Nirvana, left, and Ariana Grande, right.
Ariana Fan: “Ariana Grande is the Nirvana of our generation.” [Ed. I invite you to duke it out in the comments].
Confrontational Junior: “Can you please stop sitting next to the professor because your gesticulation is distracting?”
WalMart Pro: “I did all my WalMart Christmas earring shopping last year.”
Enamored Poli. Sci. Major: “Abbie Erler is like my girlfriend. But not in, like, the girlfriend sense. Like in the hey gurl! sense.”
- Shampoo Shopper #2: “I do like freedom.”
Market Master: “If you pay attention to the cheese section of the market you’ll see the intricacies of cheese seasons.”
Junior Gal: “So I don’t think he’s my soul mate or anything, but I’m pretty sure he’s not gay.”
Contemplative Crafter: “I don’t like useless crafts.”

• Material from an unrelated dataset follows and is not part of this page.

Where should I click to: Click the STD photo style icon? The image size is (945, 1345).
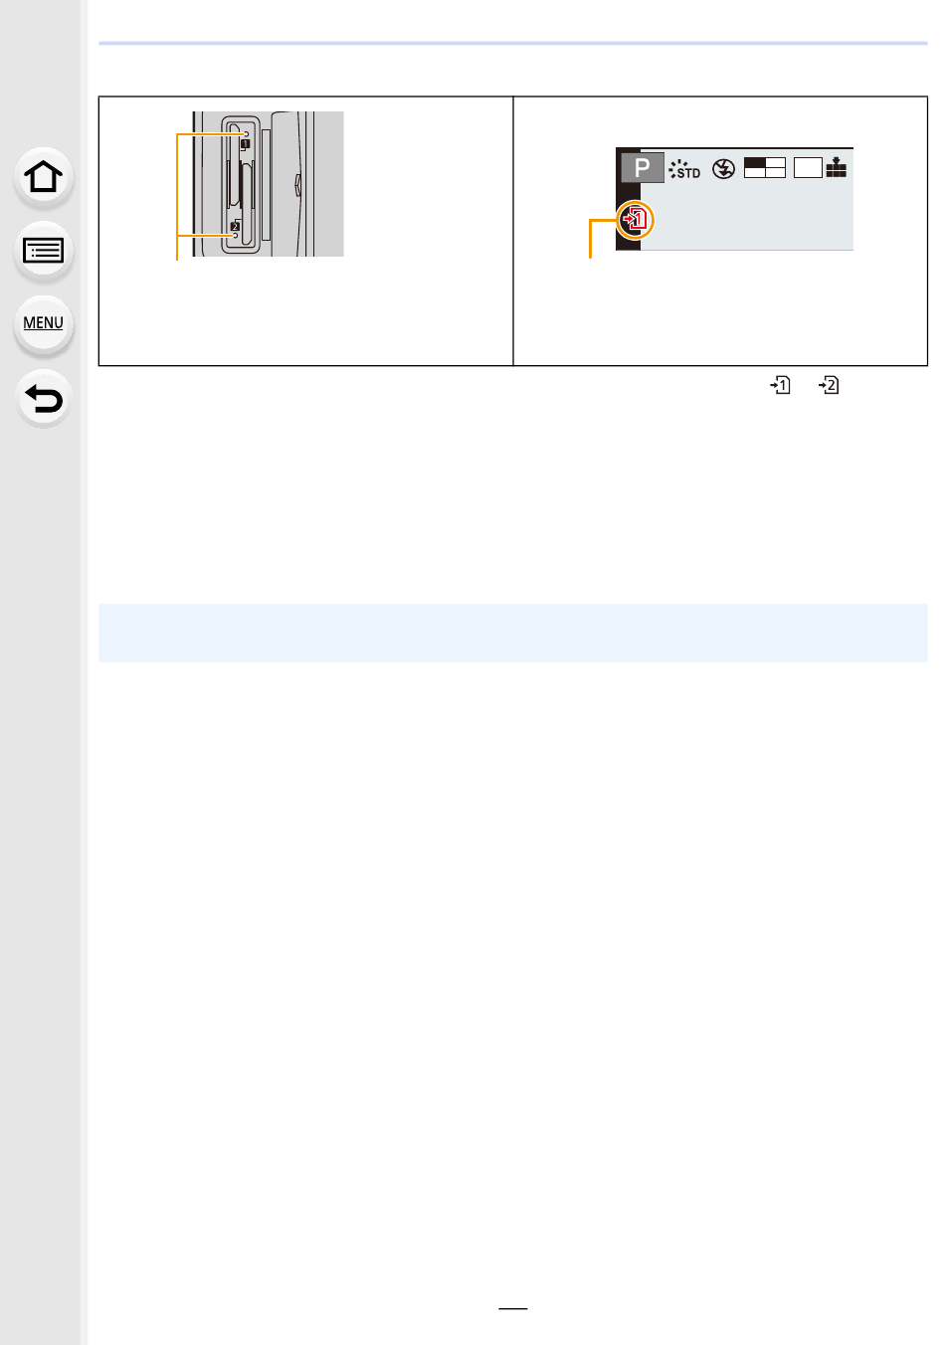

Just Another Ginger Soy Lover: “I hope they have some sort of Asian noodle-y thing in Peirce tonight that I can pour ginger soy all over.”

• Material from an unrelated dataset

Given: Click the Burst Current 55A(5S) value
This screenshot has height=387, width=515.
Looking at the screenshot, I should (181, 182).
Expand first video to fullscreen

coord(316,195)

Pill Popper: “I like Advil ‘cause Advil tastes like candy.”
Starstruck first-year girl at Midnight Breakfast: “It’s like Black Friday…but for food!”
Scared Cove-ee*: “The Cove is the ratchet sphere.”

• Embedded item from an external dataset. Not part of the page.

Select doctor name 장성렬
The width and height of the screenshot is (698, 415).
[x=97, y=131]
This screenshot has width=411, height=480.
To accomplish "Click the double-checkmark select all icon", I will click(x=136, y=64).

Nostalgic First-Year: “I had to do a project in eighth grade on euthanasia. It was called Press the Button.”
Sophomore Girl: “They were like really cute penises though, and that’s something I wish I had never said in my life…”
Sophomore Boy: “No, mom, I’m not gonna be hungover for the drive home.”
*A Cove-ee (alternatively, Coveee) is one who attends the Cove regularly.